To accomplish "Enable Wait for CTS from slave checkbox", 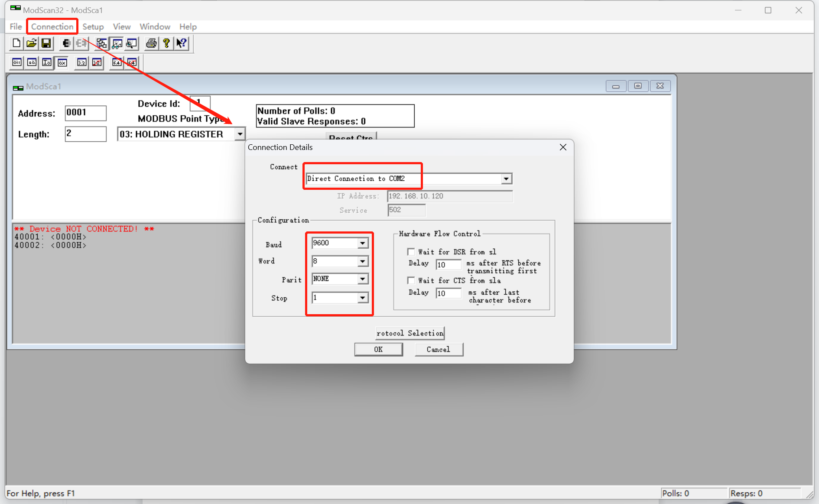I will (411, 280).
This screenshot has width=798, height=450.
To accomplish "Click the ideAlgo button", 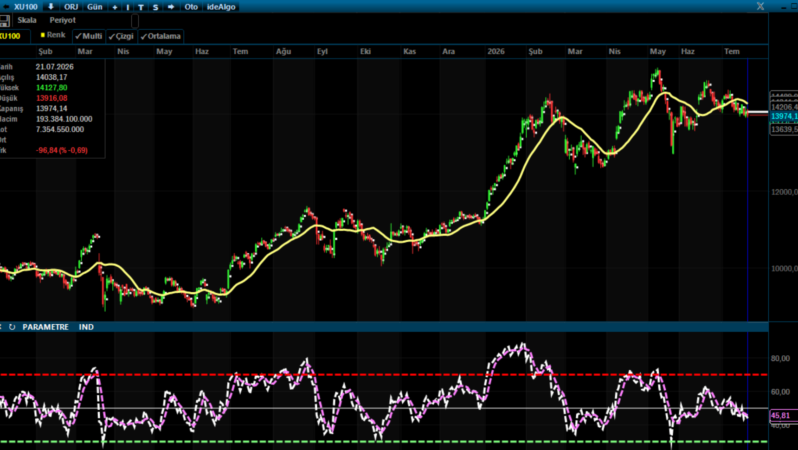I will coord(221,7).
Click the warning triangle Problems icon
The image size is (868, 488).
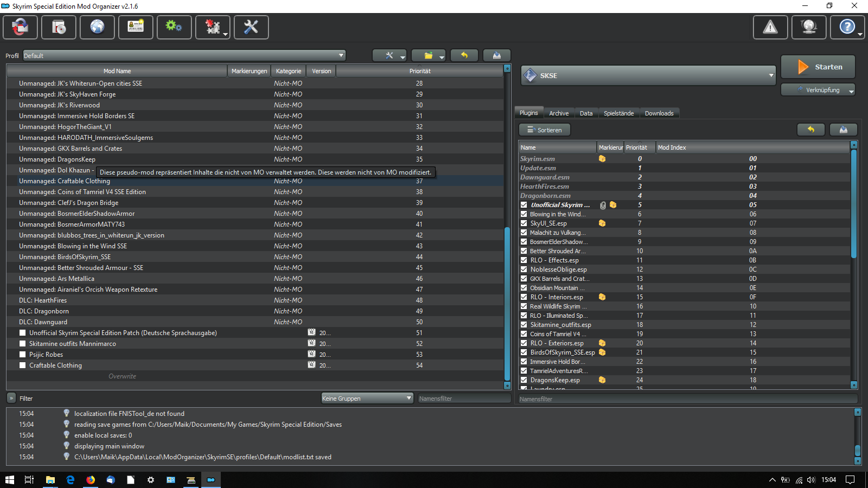coord(770,27)
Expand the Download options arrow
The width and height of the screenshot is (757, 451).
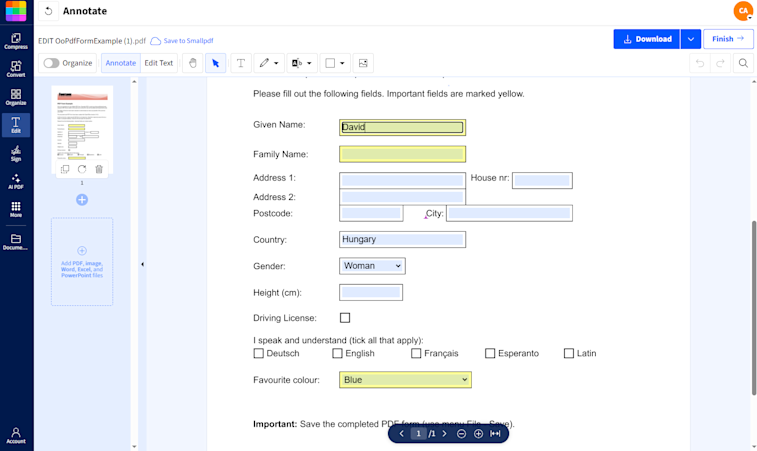pyautogui.click(x=690, y=39)
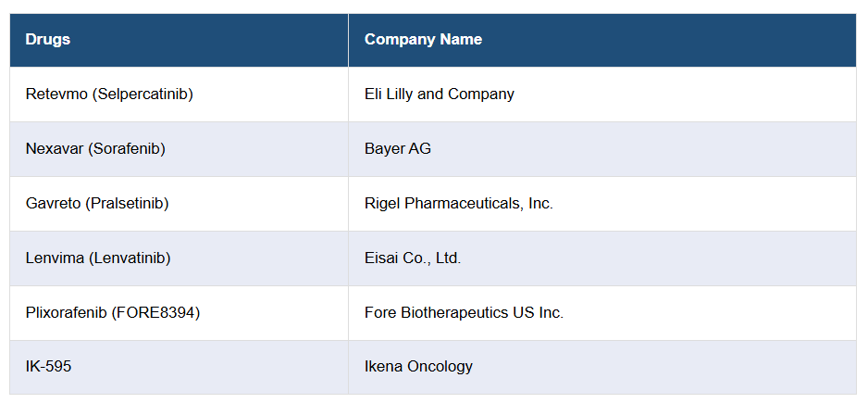Click the brand name Nexavar
868x403 pixels.
point(55,149)

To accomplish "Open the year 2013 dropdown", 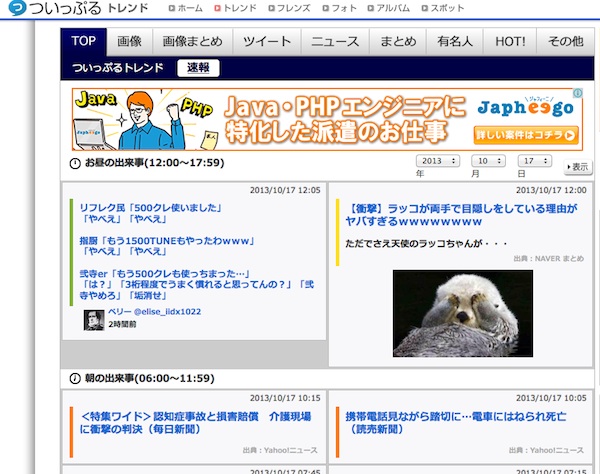I will pos(436,161).
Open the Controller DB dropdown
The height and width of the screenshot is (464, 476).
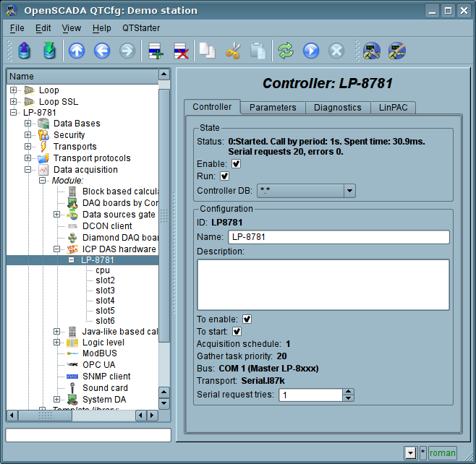(349, 191)
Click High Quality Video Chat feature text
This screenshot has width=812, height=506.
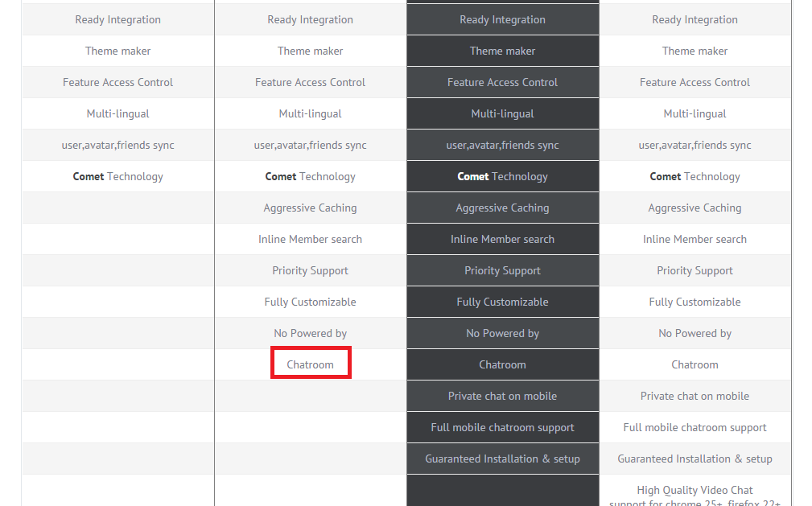[695, 490]
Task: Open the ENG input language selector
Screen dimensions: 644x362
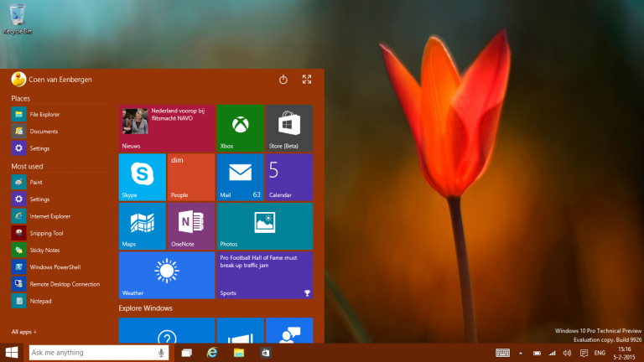Action: point(600,353)
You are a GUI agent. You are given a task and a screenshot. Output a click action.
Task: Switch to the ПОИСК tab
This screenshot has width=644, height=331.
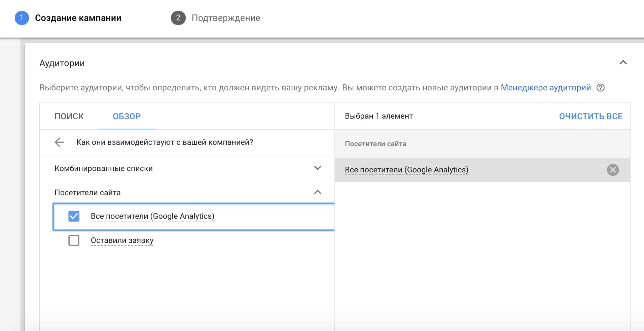click(x=69, y=116)
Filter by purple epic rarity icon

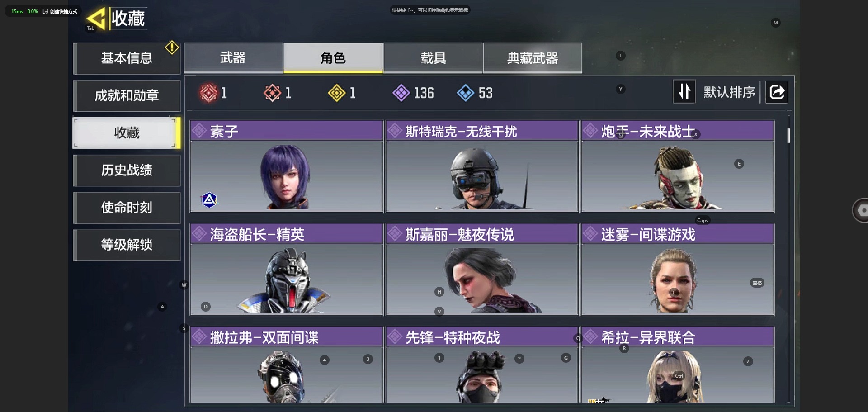coord(401,93)
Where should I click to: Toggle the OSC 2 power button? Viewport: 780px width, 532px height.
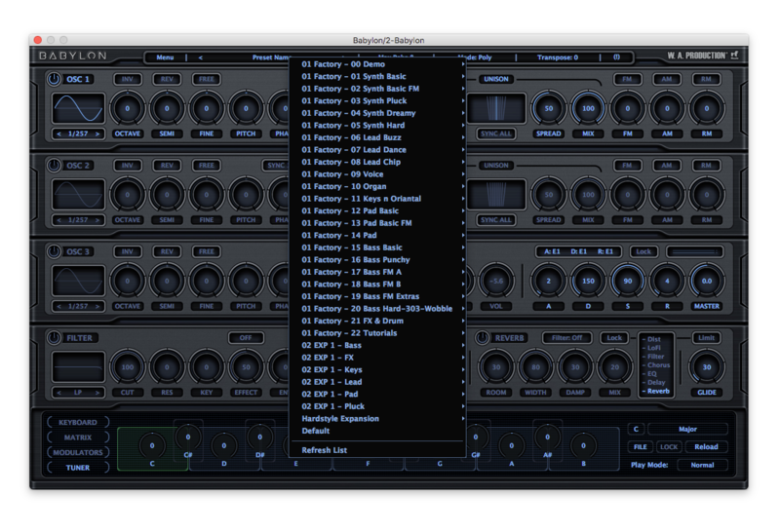click(55, 166)
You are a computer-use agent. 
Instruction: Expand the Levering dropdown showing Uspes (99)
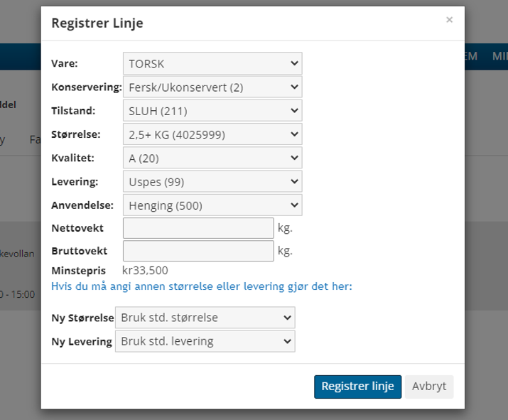click(x=212, y=182)
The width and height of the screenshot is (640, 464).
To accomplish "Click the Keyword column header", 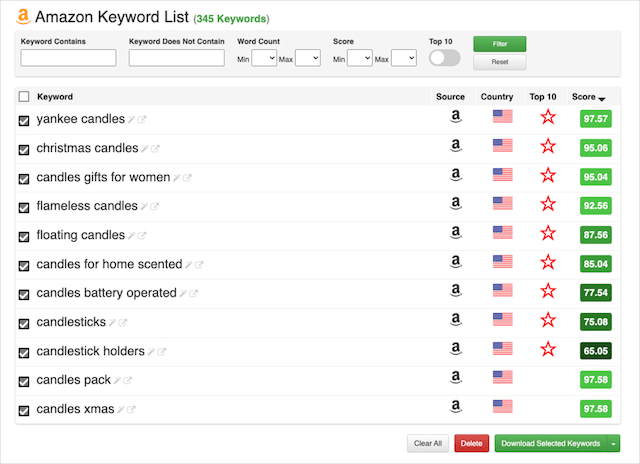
---------------
**BRIEF**
Copy out each line of the listing where the string "agent" appears.

**ANSWER BOX**
You are a GUI agent. You are given a task and a screenshot. Output a click action.
You are a computer-use agent. 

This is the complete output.